Crédit photo : TI pour un jeu d’une valeur d’un million de dollars (YouTube) / CC par 4.0
Le rappeur TI poursuit Cinq Music, alléguant que le label refuse d’honorer une disposition contractuelle lui permettant de racheter ses masters.
Clifford Harris, mieux connu sous le nom de rappeur TI, a a déposé une plainte contre Cinq Music, qui fait partie du groupe GoDigital Media, alléguant que le label refuse d’honorer une disposition contractuelle de 2017 qui lui permet de racheter les masters de son catalogue de l’ère Atlantic Records. Le catalogue comprend des albums comme Roi et Trace papier.
Harris affirme qu’après avoir exercé son option en 2024, Cinq a tenté de déformer la formule convenue – qui excluait intentionnellement les revenus du streaming – afin de pouvoir « extraire de (Harris) un prix d’achat près de 20 fois supérieur au prix exigé » par l’accord.
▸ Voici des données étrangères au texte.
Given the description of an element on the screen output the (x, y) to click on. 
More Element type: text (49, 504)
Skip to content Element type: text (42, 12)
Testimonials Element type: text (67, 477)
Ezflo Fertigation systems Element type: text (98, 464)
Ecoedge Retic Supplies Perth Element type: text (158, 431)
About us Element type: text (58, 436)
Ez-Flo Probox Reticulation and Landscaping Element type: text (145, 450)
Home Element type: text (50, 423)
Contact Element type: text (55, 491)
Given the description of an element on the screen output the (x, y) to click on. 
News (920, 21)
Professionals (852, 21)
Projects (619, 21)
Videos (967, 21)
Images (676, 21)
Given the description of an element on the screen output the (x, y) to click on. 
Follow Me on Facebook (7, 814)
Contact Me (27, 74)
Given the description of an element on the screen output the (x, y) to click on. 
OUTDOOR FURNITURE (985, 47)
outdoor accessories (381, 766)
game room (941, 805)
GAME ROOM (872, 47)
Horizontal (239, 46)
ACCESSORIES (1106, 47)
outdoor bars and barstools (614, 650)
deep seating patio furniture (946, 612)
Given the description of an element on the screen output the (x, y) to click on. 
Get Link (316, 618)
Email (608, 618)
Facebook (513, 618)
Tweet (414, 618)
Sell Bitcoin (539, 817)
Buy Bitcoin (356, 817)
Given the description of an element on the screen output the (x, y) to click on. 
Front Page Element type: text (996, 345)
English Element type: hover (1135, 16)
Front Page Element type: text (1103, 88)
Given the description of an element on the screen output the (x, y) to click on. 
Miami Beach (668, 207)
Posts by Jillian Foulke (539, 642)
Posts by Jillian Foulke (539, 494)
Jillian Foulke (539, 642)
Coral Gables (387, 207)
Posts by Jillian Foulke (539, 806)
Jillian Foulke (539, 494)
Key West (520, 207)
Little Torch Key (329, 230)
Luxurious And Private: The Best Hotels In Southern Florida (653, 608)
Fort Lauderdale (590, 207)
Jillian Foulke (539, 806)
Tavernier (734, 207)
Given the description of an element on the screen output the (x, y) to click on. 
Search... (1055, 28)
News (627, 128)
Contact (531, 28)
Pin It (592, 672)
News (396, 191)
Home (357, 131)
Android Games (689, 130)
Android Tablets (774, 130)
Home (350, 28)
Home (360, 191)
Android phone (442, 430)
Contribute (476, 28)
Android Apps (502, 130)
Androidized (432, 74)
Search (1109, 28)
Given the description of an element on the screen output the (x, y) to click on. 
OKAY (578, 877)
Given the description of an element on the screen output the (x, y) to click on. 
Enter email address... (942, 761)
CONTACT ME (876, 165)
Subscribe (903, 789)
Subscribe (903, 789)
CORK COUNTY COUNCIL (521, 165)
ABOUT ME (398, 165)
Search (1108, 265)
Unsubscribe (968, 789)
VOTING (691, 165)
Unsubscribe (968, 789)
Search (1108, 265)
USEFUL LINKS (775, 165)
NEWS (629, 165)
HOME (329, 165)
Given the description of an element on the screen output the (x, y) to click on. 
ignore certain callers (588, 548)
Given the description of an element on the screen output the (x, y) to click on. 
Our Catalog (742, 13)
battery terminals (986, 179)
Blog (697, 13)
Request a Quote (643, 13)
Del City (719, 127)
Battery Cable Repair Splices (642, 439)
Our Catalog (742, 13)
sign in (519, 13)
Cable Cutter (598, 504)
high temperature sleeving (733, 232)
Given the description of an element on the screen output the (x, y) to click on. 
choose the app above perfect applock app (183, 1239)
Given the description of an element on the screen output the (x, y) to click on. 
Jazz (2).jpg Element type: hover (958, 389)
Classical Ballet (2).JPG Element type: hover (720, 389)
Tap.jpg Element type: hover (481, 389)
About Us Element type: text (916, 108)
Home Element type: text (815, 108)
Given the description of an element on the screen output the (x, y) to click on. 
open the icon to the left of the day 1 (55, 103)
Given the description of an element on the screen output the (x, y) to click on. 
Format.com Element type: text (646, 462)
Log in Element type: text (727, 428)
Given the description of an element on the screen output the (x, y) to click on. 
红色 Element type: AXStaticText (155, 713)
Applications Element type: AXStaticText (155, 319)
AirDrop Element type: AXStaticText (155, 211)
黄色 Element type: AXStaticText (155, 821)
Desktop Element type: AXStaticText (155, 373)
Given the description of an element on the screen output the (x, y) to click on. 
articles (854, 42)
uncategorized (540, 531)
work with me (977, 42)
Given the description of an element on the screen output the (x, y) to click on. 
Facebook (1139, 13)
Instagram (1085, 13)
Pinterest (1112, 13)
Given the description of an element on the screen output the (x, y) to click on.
Selon le dossier, Cinq a rédigé l’accord initial il y a près de dix ans et regrette désormais que les termes ne lui soient pas favorables ; le procès accuse le label de « gonfler artificiellement » le prix pour forcer une nouvelle négociation et bloquer la vente.
Au lieu du prix maximum de 3 millions de dollars que Harris dit devoir payer pour ses albums dans le cadre du contrat initial, il affirme que Cinq a demandé un prix « considérablement surestimé » de 52 millions de dollars.
“Cinq a regretté d’avoir accepté les (conditions) et, par conséquent, (…) a fait tout ce qu’il pouvait pour contrecarrer les efforts (de Harris) pour finaliser l’achat”, a écrit l’avocat de Harris.
“Comme il était de notoriété publique lorsque les parties ont conclu l’accord Cinq en 2017 que le streaming audio et le streaming vidéo via les DSP étaient devenus le principal moteur de la croissance et des revenus de l’industrie musicale, Cinq avait alors de bonnes raisons de savoir que l’exclusion (du streaming) aurait un impact significatif sur le (prix).”
De plus, la poursuite de Harris affirme que Cinq a manipulé les chiffres lorsqu’il s’agissait de déduire ses redevances, et ce, dans le cadre d’un effort global visant à gonfler le prix qu’il devrait finalement payer pour sa musique. Ses avocats affirment que la marque connaissait parfaitement les termes de l’accord mais les a violés dans l’espoir de déclencher une négociation qui aboutirait à un prix plus favorable pour l’entreprise.